Перунов цвет, чертополох, – на ворота от злого глаза, на двери сараев, чтобы животных нечисть не трогала, а его дымом хорошо хлеба окуривать. Плакун[19] – трава всем травам мать, духов усмиряет, клады открывает, а если других трав коснется, то у них волшебной силы прибавляется. Даже злая крапива на Купалу доброй становится, отвар из нее, на эту ночь собранную, тело делает чистым и белым, как молоко.
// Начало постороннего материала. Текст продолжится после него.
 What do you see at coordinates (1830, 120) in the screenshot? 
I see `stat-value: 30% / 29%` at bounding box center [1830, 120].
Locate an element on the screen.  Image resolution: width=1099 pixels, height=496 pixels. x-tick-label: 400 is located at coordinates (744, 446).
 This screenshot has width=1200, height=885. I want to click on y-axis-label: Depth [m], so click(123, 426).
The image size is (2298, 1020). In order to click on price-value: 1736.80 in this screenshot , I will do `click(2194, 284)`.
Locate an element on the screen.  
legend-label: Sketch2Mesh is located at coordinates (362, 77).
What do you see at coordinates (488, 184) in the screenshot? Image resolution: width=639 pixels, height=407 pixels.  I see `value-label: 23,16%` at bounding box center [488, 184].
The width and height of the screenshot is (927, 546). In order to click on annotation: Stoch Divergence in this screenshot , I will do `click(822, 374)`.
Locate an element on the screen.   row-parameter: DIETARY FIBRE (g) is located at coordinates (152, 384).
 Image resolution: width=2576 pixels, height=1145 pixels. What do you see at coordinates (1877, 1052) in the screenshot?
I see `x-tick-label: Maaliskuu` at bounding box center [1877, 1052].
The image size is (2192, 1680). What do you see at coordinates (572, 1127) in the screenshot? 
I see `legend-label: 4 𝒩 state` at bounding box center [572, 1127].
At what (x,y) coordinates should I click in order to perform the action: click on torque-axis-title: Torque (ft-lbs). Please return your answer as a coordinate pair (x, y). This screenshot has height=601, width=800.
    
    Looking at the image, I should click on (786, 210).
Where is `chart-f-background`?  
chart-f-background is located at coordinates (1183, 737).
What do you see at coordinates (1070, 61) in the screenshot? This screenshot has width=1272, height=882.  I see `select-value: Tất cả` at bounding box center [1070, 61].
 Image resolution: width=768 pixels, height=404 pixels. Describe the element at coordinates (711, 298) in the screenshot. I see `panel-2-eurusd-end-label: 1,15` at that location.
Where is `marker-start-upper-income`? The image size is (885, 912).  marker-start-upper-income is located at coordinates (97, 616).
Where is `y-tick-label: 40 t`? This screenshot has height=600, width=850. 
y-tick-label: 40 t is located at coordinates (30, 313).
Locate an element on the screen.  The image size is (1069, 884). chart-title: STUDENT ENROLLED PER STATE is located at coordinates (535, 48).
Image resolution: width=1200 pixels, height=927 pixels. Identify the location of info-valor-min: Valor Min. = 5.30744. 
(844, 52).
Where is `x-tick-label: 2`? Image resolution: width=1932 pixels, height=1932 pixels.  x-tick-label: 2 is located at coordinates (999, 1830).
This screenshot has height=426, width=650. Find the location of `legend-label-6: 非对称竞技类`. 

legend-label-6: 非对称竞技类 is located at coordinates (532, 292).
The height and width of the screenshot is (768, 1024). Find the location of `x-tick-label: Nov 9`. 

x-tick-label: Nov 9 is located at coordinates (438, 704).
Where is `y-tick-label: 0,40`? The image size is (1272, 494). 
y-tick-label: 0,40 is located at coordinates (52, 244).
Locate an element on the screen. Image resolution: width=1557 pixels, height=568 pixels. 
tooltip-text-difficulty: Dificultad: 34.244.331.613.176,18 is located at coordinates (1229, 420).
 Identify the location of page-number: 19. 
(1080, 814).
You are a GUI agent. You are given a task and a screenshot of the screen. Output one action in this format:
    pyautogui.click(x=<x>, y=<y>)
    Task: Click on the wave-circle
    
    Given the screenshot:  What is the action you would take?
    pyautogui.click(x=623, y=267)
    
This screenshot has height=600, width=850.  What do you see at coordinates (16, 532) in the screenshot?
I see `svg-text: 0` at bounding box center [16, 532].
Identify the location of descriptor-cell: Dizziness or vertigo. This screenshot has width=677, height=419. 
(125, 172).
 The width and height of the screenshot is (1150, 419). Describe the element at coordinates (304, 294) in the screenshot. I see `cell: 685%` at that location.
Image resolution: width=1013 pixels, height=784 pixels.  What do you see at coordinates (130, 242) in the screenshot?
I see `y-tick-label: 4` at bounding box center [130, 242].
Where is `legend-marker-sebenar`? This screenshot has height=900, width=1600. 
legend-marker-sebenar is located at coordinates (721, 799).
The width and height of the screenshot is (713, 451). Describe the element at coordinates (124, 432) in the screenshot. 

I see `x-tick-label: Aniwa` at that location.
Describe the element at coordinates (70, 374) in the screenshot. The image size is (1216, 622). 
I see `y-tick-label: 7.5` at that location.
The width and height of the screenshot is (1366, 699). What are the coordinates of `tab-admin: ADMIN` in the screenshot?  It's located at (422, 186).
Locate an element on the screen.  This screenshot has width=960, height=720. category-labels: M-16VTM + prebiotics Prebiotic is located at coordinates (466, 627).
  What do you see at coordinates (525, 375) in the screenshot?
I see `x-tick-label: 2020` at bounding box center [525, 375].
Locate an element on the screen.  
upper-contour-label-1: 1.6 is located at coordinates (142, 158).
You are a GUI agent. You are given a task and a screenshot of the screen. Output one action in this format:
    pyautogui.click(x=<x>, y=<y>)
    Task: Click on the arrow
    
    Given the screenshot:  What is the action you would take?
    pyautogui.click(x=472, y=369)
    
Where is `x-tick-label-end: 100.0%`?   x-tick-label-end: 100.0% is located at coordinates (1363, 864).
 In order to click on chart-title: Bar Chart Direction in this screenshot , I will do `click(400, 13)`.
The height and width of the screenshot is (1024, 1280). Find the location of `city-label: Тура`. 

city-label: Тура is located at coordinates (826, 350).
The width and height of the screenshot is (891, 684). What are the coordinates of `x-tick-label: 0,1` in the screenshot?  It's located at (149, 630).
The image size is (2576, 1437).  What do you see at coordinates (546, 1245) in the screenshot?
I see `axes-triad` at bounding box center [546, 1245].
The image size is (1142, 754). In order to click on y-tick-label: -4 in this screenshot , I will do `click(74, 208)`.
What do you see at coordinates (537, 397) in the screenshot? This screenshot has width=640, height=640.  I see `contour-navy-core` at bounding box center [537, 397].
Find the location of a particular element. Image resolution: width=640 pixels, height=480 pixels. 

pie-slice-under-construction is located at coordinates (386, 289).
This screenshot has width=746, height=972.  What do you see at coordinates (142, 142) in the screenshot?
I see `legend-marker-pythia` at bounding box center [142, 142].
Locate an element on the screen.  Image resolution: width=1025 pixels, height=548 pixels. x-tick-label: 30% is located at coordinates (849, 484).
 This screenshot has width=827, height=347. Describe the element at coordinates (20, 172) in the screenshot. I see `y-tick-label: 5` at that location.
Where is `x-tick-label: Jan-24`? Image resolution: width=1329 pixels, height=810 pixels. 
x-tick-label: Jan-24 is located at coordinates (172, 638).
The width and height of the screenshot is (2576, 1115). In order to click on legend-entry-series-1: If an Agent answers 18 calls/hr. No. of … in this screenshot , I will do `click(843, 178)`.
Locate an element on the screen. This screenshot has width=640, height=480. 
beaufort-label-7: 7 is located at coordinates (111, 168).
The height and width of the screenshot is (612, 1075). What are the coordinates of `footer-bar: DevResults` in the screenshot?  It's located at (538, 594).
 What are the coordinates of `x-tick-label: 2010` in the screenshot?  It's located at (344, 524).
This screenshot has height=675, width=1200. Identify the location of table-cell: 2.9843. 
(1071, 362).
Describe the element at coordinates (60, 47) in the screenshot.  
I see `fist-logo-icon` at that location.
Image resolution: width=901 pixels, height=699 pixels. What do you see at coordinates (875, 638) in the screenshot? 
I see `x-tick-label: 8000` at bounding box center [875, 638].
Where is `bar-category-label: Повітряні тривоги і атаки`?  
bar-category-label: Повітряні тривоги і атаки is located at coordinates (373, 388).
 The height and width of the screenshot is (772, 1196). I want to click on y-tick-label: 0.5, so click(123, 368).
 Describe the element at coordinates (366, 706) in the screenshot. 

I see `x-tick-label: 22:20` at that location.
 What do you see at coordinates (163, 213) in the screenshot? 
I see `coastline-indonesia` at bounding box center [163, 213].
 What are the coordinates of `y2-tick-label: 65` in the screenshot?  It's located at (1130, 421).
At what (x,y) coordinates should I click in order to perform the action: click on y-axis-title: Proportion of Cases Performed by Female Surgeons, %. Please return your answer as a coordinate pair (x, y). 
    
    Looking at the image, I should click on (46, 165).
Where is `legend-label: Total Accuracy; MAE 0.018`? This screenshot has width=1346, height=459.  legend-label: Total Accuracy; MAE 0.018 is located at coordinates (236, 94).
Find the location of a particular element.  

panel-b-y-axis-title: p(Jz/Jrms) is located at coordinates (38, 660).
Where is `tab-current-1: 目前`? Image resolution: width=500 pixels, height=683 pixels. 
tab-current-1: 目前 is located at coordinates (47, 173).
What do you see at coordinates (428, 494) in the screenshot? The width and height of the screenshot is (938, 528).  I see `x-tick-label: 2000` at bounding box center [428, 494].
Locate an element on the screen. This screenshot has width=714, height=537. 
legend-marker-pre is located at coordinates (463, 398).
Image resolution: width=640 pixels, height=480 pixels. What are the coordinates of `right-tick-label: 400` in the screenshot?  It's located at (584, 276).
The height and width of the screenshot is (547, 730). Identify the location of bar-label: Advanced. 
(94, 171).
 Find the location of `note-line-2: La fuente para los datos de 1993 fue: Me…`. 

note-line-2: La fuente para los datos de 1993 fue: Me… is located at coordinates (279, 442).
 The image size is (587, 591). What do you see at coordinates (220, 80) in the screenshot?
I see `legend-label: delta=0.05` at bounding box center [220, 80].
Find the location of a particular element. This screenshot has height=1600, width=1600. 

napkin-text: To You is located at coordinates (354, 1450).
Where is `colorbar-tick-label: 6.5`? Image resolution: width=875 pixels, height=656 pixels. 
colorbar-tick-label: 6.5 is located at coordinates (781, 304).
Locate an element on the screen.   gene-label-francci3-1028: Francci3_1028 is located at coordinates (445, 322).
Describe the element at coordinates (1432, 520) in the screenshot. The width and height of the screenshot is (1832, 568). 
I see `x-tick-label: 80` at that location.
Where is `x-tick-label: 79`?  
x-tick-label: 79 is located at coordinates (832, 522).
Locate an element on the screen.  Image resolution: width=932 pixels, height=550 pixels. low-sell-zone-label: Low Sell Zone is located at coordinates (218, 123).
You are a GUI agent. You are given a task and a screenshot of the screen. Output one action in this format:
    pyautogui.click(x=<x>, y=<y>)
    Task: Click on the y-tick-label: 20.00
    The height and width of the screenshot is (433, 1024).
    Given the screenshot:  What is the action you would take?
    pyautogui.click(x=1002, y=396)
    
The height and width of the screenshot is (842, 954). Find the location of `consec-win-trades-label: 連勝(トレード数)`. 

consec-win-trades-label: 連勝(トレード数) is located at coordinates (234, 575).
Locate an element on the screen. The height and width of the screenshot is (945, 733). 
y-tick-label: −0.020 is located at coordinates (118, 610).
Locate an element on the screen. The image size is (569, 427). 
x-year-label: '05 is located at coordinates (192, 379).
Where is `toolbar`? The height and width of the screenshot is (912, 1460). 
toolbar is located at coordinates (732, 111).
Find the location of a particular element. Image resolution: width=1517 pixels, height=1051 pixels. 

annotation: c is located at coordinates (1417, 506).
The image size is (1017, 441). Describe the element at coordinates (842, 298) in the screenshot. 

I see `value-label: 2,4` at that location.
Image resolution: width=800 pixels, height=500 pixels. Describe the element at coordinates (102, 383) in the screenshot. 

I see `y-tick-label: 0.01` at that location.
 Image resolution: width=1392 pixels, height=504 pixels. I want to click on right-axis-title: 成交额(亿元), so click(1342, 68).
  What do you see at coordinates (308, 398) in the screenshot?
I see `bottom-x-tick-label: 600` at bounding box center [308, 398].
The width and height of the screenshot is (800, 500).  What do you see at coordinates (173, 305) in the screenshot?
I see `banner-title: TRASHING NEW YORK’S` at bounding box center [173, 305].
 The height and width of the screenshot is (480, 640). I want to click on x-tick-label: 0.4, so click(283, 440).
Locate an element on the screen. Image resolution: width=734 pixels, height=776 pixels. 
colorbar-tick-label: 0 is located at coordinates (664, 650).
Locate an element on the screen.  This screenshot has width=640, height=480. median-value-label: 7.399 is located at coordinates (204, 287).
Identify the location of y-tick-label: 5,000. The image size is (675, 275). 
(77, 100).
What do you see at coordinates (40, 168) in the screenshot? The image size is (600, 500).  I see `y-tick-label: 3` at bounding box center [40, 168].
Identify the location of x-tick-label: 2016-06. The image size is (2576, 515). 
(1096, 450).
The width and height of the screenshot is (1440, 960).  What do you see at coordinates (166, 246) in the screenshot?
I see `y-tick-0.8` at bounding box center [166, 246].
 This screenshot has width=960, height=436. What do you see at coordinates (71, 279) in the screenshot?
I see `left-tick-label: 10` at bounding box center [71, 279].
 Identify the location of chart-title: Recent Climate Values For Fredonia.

Женщины делали венки, вплетали в тяжелые волосы фиолетово-желтые цветки иван-да-марьи и будто бы вечно припорошенные пылью стебли полыни от ведьминых чар. Совсем мелкая детвора в отцовских некрашеных рубахах до пят с визгом обливала встречных речной водой, никто не обижался – лили на здоровье!
После заката взрослые уходили к реке на таинство.
Ночь на земле превращалась во второе небо, где под возгласы, шепот и смех оживали в темноте созвездия из огней факелов в руках и распускались ночные солнца купальцев-костров.
«Подолу огонь оберег меня, подолу огонь оберег меня», – наговаривают мужчины и женщины. Их нагота чиста, словно пламя, тела танцуют над землей лепестками костров.
«Чур-Чурило, стар-перестар, ты веди, отваживай, да от нас поваживай, ты веди, поваживай, да от нас отваживай!»– кружатся ряженые, творя заново мир, повторяя кражу Живы сыном Чернобога и спасение ее Богом-Богатырем.